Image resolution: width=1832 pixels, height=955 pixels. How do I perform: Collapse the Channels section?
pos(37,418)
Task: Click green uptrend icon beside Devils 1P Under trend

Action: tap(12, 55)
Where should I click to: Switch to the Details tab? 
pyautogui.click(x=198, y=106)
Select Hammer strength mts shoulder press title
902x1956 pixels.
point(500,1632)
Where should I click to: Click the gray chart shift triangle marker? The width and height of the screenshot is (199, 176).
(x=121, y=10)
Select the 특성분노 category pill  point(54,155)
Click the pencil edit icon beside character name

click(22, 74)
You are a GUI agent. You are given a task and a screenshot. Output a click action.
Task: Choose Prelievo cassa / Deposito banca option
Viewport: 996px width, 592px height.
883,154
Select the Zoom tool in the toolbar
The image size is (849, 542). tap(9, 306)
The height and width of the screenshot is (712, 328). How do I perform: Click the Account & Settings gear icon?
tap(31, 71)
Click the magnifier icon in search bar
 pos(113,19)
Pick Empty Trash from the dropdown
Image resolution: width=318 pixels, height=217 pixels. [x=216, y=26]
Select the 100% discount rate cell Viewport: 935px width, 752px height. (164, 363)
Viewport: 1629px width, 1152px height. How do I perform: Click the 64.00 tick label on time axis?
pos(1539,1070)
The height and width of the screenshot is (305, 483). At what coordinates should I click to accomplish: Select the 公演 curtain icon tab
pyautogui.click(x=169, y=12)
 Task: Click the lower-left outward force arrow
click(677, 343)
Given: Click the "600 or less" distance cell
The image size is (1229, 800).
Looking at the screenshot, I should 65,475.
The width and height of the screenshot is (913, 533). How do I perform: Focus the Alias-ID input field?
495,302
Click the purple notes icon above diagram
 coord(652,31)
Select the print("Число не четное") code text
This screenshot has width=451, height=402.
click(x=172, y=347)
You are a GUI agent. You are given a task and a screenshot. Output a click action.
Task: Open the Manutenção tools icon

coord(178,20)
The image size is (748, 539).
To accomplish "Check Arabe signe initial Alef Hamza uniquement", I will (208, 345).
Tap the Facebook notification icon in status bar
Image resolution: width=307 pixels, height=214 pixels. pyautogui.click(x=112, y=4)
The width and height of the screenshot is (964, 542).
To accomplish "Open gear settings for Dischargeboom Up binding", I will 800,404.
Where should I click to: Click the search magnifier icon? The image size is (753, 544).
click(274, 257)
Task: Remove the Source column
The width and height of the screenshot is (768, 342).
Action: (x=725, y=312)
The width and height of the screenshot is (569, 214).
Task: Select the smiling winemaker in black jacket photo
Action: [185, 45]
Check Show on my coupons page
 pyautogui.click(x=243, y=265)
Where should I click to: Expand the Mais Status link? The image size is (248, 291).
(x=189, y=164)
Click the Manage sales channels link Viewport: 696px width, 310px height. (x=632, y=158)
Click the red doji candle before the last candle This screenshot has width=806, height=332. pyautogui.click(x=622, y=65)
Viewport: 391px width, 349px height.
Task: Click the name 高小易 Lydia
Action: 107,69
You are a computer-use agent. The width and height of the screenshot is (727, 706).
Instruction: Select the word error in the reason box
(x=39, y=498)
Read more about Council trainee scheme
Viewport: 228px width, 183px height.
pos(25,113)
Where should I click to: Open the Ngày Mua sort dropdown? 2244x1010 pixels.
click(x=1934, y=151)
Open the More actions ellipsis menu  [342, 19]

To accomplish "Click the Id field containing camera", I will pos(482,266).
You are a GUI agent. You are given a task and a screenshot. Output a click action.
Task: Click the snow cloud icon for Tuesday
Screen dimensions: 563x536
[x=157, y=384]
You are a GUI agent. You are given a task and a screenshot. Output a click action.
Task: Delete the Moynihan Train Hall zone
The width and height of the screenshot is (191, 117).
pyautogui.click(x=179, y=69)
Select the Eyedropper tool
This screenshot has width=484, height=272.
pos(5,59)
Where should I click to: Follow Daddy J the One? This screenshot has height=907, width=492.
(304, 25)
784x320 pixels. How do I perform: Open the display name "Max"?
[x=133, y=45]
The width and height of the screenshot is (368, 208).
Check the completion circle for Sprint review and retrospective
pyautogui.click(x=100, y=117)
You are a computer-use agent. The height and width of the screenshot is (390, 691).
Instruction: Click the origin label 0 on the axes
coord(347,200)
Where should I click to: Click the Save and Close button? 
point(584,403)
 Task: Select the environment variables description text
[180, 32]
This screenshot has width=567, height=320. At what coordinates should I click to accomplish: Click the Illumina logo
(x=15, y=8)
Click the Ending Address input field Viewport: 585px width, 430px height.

Task directions –
Look through the material for "computer". Copy each line that has it.

Written answer –
You are a computer-use agent. The width and height of the screenshot is (727, 706).
You are a computer-use agent. The height and width of the screenshot is (390, 691).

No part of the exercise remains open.